Città dolente

Per me si va ne la città dolente. 19 Uhr.

Die SMS erreichte sie, als sie sich gerade schminkte. "Durch mich gelangt man in die Stadt der Schmerzen". Woher kannte sie das nur? Sie tuschte sich die Wimpern. Dante, vielleicht. Um sieben wollte er bei ihr sein, es war kurz nach sechs.
Sie ging in die Küche und schenkte sich ein Glas Rotwein ein. Damit schlenderte sie ins Wohnzimmer und zündete sich eine Zigarette an.
Das war die Inschrift des Danteschen Höllenportals. Oh mein Gott, was machte sie da nur?

Sie hatten sich im Internet kennengelernt. Bereits in der zweiten Mail, wollte er, dass sie sich völlig unterwirft und damit ihren Verstand an ihn abtrat. Keine Kämpfe. Kein Aber. Völliges Vertrauen und auch Gehorsam. Wie naiv. Das konnte nicht gut gehen.
Wieso aber, wieso wollte sie das? Sie hatte weder einen überprüfbaren Namen, noch eine Adresse, nichts. Seine Handynummer, was ein Witz war. Zumal sie diese niemandem gegeben hatte. Sie hatte auch niemandem erzählt, dass er kommen würde. Dass er von ihr verlangte, die Tür zu öffnen und mit Augenbinde und gefesselten Handgelenken auf ihn zu warten. Nackt.
Sie wusste nichts über ihn. Gar nichts, was nicht auch reine Lüge sein könnte.

Dantes Abstieg in die Unterwelt. Welchen Abstieg suchte sie denn? Wie sah ihre Hölle aus? Kam dort grausame Gewalt vor? Eigentlich nicht, dachte sie zumindest, wieso aber, setzte sie sich einem solchen Risiko aus?

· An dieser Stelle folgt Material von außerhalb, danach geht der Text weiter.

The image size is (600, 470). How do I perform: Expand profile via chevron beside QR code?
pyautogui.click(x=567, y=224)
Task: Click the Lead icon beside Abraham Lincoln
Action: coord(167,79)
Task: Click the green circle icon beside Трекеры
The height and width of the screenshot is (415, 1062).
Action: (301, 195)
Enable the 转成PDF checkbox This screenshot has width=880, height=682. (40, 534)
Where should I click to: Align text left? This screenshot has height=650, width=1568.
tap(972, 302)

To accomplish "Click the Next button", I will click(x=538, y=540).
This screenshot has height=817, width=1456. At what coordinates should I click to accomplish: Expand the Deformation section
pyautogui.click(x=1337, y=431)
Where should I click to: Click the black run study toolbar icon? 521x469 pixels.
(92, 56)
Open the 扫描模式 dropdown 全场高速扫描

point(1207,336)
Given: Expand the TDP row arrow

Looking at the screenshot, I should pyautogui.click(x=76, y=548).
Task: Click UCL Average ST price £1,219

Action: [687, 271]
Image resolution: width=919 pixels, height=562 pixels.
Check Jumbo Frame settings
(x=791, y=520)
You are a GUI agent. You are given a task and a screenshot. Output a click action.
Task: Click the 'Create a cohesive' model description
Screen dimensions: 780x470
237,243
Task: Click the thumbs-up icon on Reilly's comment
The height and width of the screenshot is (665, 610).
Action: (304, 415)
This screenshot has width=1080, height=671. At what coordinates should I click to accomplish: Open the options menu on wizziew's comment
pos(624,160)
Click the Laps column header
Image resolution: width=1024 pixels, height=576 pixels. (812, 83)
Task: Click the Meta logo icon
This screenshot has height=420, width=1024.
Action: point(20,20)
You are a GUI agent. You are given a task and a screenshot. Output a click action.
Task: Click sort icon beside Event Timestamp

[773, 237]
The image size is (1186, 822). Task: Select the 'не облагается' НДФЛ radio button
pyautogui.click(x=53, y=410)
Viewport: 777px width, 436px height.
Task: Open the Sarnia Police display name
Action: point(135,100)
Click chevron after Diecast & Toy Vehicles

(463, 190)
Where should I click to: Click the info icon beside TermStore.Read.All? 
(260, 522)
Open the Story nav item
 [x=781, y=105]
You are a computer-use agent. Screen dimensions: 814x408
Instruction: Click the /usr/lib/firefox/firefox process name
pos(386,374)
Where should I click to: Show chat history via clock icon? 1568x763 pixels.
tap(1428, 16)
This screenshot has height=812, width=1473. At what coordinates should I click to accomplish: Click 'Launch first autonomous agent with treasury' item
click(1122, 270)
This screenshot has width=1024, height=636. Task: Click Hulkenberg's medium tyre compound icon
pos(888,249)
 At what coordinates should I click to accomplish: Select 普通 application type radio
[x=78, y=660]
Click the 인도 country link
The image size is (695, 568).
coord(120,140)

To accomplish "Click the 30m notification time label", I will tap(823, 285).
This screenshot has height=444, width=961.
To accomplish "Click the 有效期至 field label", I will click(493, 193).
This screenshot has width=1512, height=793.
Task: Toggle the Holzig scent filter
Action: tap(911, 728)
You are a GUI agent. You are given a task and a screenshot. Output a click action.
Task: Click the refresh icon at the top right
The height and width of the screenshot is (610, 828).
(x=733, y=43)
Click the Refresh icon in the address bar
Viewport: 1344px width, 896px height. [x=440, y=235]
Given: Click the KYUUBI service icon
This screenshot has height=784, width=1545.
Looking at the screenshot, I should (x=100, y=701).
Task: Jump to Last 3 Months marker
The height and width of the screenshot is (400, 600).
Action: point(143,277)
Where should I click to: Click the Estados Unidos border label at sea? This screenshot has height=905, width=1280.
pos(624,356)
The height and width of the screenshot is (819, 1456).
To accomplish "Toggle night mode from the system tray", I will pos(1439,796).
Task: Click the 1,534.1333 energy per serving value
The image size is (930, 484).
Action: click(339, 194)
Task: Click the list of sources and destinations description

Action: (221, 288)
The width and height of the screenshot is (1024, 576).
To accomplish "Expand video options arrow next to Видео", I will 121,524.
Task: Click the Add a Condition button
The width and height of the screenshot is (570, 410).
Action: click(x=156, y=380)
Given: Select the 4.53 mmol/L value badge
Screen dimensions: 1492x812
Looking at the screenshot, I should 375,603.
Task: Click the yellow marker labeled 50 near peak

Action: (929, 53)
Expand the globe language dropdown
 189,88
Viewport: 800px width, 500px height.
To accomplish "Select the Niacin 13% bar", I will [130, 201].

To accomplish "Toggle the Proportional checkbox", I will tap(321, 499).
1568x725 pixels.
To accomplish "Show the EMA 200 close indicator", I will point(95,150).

Ach, es würde schon alles gut gehen und wenn nicht, dann eben nicht. Scheiß drauf. Aber er war OK, sie wusste das irgendwie, hoffte es zumindest.
Sie staunte über ihre Kälte, sogar ihrem eigenen Leben gegenüber. Denn, es ging nicht um ihn. Nein, dafür kannte sie ihn nicht gut genug. Nein, er war eben gerade dann da, als sie ihren Abstieg angetreten hatte. Bot sich als Führer an. Auch über ihre Furchtlosigkeit staunte sie. Darüber hinaus über ihre Überzeugung, stärker zu sein. Stärker als was eigentlich?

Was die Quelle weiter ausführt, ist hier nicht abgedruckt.